LinkedIn has sent a letter to creators with a brief explanation of the changes.
As per LinkedIn:
“Thanks to your invaluable feedback, we’ve learned that some of our creation tools aren’t facilitating your ability to share all of your amazing experiences and expertize with your community. This includes carousels, profile video, and the ability to embed clickable links within the image or video of your posts. So, starting June 26th, we’ll be removing these tools, though your current posts will still be viewable.”
Carousel posts is likely the biggest removal, with carousels generating good levels of engagement for many users.
LinkedIn users had been posting makeshift carousel posts for some time, using its PDF attachment option, with each page shown as an individual, scrollable frame, before LinkedIn added a native carousel posting option in July last year.
But it seems like LinkedIn users haven’t warmed to it, so LinkedIn’s curbing the native posting tool as of June 26th.
So if you want to post non-ad carousels in the app, you’ll have to revert back to sharing PDFs, and using each page as a frame for your quasi-carousel post.

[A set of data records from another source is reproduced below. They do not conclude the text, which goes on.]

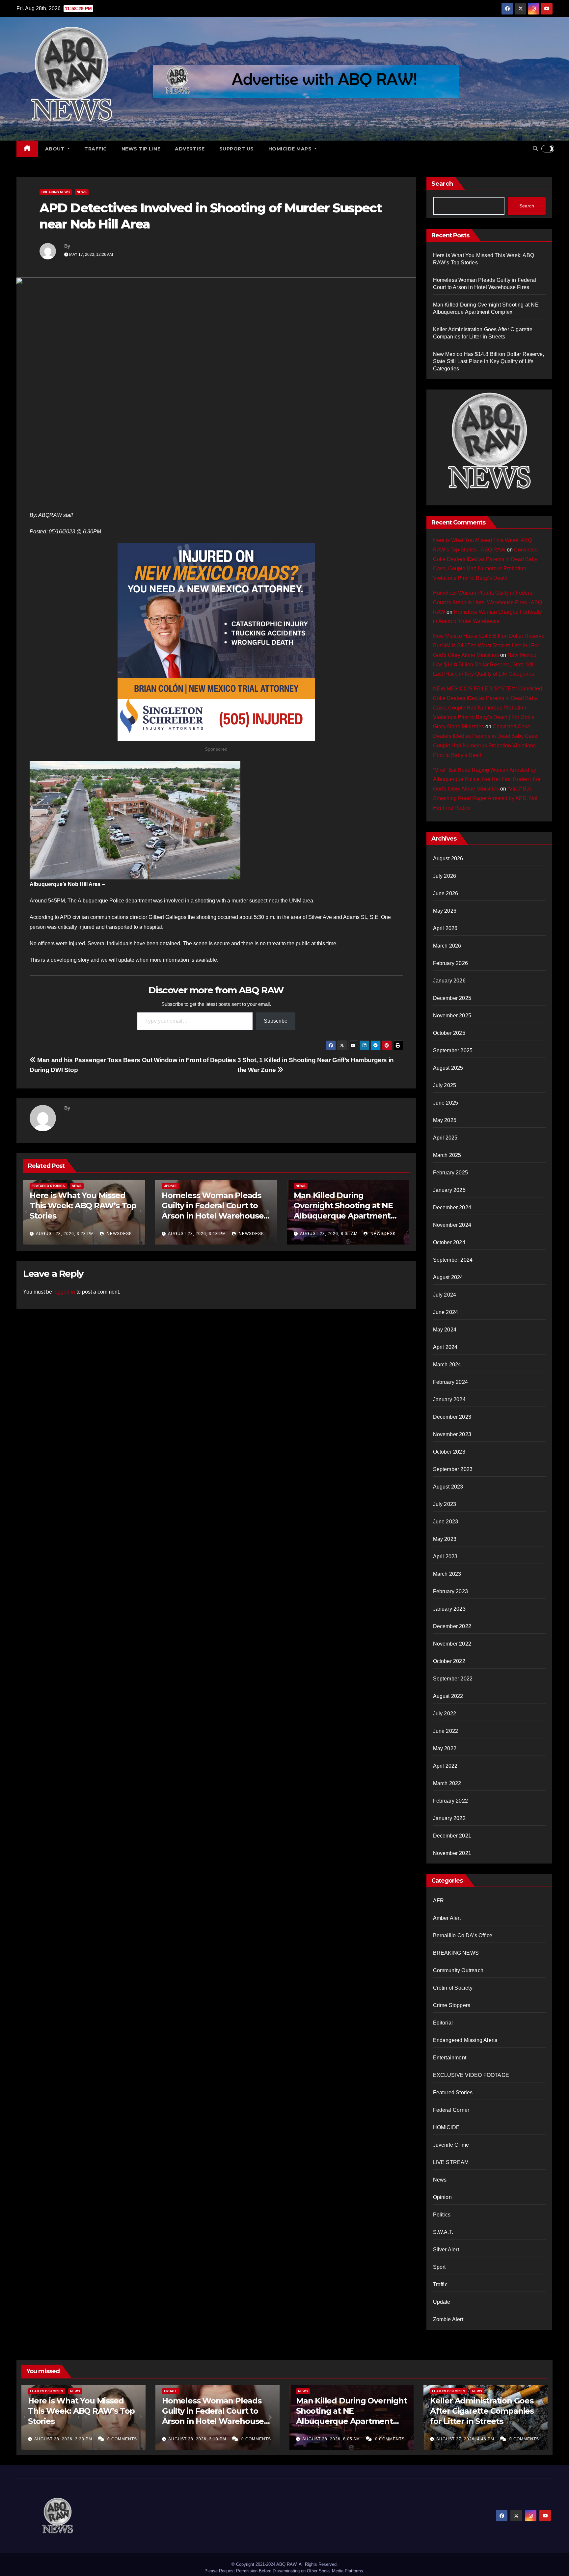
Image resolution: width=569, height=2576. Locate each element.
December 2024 (452, 1207)
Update (170, 1186)
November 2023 (452, 1434)
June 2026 (445, 893)
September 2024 (453, 1260)
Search (442, 183)
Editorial (443, 2023)
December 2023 (452, 1417)
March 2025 (447, 1155)
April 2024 (445, 1347)
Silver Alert (446, 2249)
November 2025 (452, 1015)
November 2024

LinkedIn added profile videos back in 2021, and it never really seemed like a big winner.
The option gave you the capacity to share a short video clip that was linked to your profile image, while it added additional prompts for your profile video (as shown above) last year, in order to help people make better use of the option.
Evidently, that didn’t inspire more take-up, so that too will be going the way of the dinosaur before the end of the month.
Look, in the image above, she’s waving goodbye.
Finally, LinkedIn’s shelving its option to add clickable links to images and videos in the app, which it added in August last year.
That too seems to have failed to catch on – though it did seemingly add another way to drive referral traffic back to your site.
Either way, LinkedIn’s sinking that one as well, which is the final element in this feature review, taking away some of your posting options.
None of these is likely to have a huge impact – especially since you can still post carousels via the PDF link trick. But they will factor into some people’s LinkedIn process.
All three elements will be gone by June 26th.